— TRY IT —
Only one stretch of the listing below is wanted. Begin at the line that has "Task: Click the", stop after the line that has "The height and", and repeat every line in between exactly.

ENTRIES SHOWN below:

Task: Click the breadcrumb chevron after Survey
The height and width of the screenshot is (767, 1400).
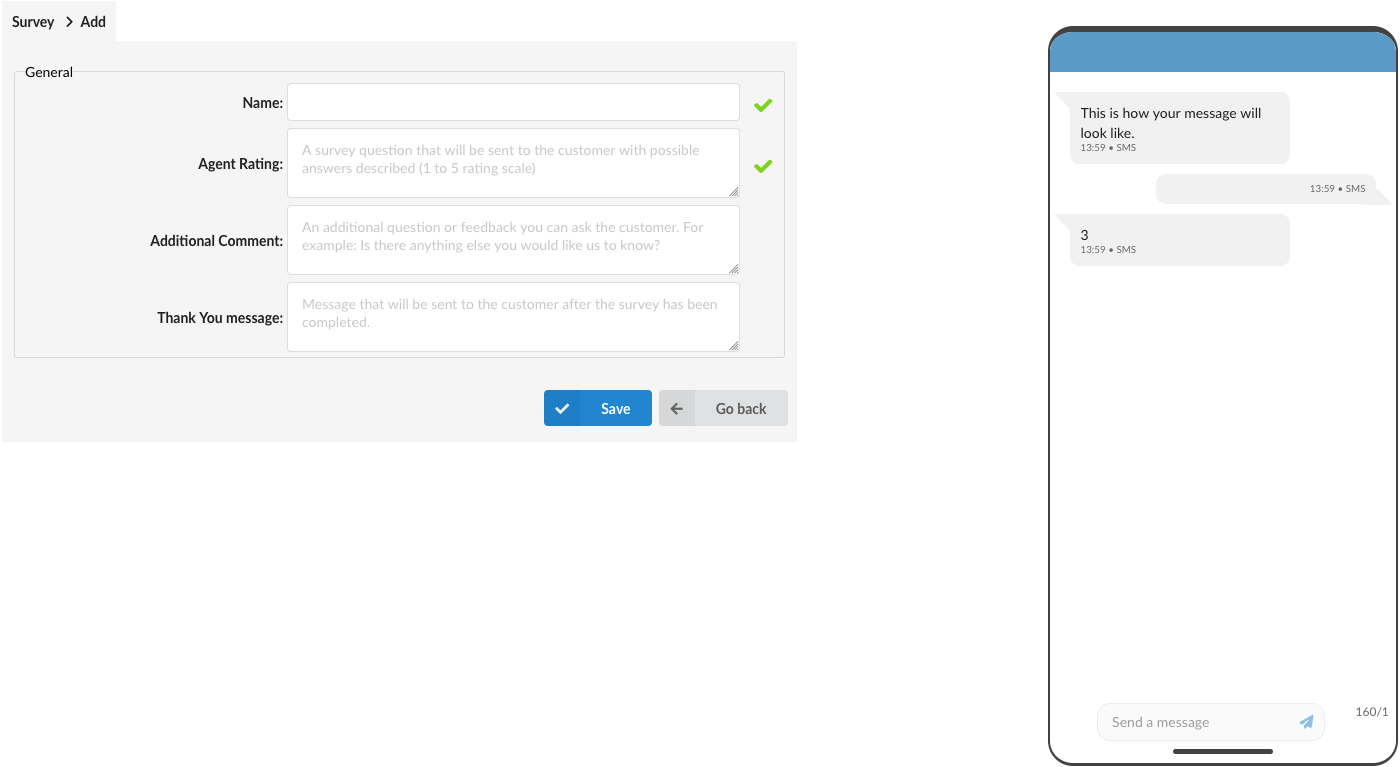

End of ENTRIES SHOWN.
ENTRIES SHOWN below:

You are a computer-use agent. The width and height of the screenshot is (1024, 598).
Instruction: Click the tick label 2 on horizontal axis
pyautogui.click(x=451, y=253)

End of ENTRIES SHOWN.
ENTRIES SHOWN below:

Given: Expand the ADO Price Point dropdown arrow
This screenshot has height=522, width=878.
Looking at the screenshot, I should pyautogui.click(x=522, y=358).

End of ENTRIES SHOWN.

— YOUR SOLUTION —
Task: Click the breadcrumb chevron after Survey
The height and width of the screenshot is (767, 1400).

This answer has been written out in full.